The pilot study demonstrated that harmonizing 7T MRI data acquisition protocols across institutions, system vendors, and regulatory bodies is viable. It was also successful in revealing specific problems and challenges of multisite 7T imaging, which can now be effectively addressed. To that end, it also helped to establish data exchange and communication channels across sites, and identified subgroup-specific expertise in sequence implementation and data analysis. We believe that this will enable EUFIND to advance the implementation of technology for addressing challenges of 7T imaging such as reducing movement-related artifacts at high resolution.

EUFIND has thus laid the foundation to apply 7T in multisite research studies in Europe. One of the obvious questions to address in the near term is how much added benefit 7T technology provides in a head-to-head comparison with 3T technology for improving research and clinically relevant personalized medicine approaches. For AD, one hypotheses would be that ultrahigh resolution imaging at 7T improves on current 3T imaging of brain structure, function, and vasculature for individualized precision medicine for early assessment and prevention of AD. Addressing this hypothesis will require (1) to identify the added sensitivity of ultrahigh resolution structural imaging at 7T for detecting and quantifying progressive neurodegeneration in aging and preclinical/prodromal AD as compared with currently available protocols at 3T, (2) to determine whether the trajectory of cognitive change is explained better by ultrahigh resolution measures of atrophy than the current 3T standard, (3) to identify neural dysfunction in small brain networks that are affected early in disease (i.e., subregions of the entorhinal cortex, the locus coeruleus), (4) to determine to what extent brain dysfunction is related to neurodegeneration, (5) to identify the contribution of small-vessel related vascular risk factors to neurodegeneration and brain dysfunction.

With EUFIND, we have established a network that enables addressing these topics in the near future. We emphasize that the increased signal-to-noise ratio provided by 7T MRI can also be exploited for speeding-up acquisitions with image resolutions commonly used at clinical field strength (3T), thereby improving motion robustness and/or shortening the time required for imaging patients, as opposed to improving resolution.

Systematic review: The authors reviewed the literature using traditional (e.g., PubMed) sources and meeting abstracts and presentations.

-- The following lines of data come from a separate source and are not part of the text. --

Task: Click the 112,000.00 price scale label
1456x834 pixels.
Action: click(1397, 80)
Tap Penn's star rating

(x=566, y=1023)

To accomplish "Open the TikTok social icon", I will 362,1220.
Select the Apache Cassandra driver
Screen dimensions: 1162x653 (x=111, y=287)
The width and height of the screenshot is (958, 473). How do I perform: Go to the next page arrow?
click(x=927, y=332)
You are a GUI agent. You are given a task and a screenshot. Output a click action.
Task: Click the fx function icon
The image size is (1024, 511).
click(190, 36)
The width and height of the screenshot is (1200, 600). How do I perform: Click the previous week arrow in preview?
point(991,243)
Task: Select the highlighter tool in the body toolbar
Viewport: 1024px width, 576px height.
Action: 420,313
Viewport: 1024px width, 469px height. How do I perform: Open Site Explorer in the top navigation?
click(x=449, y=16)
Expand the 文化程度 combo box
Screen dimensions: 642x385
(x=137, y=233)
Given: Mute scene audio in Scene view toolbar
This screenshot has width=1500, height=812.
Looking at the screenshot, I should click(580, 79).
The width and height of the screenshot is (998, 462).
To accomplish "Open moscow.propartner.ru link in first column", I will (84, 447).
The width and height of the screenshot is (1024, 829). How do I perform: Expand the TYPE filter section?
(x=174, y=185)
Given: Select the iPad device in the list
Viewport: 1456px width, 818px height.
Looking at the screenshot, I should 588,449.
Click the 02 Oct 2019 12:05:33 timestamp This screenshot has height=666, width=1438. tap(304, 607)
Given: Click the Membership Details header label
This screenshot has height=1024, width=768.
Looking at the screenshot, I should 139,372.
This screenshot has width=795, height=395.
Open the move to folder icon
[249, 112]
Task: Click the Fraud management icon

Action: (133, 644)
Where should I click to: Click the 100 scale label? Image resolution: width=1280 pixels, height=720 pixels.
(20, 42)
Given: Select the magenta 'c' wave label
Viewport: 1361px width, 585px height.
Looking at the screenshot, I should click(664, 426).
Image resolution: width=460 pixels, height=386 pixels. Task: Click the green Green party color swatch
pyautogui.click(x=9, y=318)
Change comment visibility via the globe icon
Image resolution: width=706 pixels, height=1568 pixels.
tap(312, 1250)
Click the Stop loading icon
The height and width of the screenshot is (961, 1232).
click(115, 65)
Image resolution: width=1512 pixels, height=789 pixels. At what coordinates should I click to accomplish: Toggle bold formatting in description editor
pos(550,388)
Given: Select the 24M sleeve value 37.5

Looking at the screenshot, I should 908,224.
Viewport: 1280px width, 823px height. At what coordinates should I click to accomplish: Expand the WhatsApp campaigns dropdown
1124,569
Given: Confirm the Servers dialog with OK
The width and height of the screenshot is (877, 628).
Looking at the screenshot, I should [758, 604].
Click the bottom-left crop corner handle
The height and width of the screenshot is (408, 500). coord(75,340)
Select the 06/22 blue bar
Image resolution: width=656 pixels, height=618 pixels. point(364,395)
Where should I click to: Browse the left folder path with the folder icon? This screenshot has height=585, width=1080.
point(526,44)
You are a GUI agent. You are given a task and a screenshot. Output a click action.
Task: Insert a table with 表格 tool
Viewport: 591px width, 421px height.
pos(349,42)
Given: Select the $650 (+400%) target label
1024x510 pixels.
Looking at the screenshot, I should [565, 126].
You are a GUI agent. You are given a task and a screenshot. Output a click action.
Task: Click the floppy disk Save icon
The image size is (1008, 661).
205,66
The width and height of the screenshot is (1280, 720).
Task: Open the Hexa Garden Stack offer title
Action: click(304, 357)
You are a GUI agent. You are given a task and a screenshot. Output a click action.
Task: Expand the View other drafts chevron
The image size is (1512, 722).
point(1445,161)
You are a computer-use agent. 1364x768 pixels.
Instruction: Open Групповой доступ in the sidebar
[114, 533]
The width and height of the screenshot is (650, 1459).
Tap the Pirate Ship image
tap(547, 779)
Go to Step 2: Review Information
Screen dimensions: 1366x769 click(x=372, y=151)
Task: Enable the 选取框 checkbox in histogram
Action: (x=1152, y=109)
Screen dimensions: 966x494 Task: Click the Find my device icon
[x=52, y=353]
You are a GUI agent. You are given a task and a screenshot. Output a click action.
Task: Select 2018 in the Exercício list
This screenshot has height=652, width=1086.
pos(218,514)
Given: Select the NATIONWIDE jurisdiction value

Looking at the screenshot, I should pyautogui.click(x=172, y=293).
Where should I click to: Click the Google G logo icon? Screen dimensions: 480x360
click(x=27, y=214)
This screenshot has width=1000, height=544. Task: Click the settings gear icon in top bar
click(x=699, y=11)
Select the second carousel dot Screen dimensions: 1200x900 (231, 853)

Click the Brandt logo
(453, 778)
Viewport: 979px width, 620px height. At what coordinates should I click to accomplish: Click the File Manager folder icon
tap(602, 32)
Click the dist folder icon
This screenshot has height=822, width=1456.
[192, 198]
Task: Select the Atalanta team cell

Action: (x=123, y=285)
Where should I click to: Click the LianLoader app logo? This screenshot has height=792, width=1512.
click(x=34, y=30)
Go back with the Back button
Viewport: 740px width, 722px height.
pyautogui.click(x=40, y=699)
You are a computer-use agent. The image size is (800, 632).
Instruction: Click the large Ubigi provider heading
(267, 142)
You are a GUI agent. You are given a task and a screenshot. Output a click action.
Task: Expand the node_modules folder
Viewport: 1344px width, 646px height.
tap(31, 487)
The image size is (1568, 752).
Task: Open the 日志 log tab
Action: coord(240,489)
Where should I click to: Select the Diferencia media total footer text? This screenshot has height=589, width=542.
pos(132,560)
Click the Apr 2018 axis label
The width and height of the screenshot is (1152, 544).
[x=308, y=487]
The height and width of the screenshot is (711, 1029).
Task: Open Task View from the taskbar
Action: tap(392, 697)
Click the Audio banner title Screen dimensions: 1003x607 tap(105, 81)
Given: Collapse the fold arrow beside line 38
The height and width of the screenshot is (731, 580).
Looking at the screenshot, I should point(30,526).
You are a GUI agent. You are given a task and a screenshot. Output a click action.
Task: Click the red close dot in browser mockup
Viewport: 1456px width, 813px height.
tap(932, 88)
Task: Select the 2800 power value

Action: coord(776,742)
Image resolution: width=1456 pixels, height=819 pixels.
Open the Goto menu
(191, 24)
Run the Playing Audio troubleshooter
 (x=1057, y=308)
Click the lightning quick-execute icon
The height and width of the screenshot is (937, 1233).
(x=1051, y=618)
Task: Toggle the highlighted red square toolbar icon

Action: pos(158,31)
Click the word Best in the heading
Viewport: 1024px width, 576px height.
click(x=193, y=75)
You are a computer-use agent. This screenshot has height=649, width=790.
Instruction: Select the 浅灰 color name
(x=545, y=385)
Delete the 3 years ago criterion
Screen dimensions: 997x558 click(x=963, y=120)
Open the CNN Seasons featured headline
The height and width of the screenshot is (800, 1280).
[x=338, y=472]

Ultrahigh-field imaging at 7 Tesla in neurodegenerative diseases is an emerging field and considerable advances have recently been made concerning various 7T imaging modalities and in multisite harmonization, quality control, and safety recommendations. These relevant studies are appropriately cited.

Interpretation: Our work indicates that a large consortium of 7T sites to address clinically and scientifically relevant questions in neurovegetative diseases with advanced and harmonized imaging sequences is feasible.

Future directions: We propose a roadmap for the future of 7T imaging in neurodegenerative disease covering clinical and research topics. The increasing number of 7T sites with access to clinical populations also makes it feasible that 7T imaging can be used in multicenter clinical trials.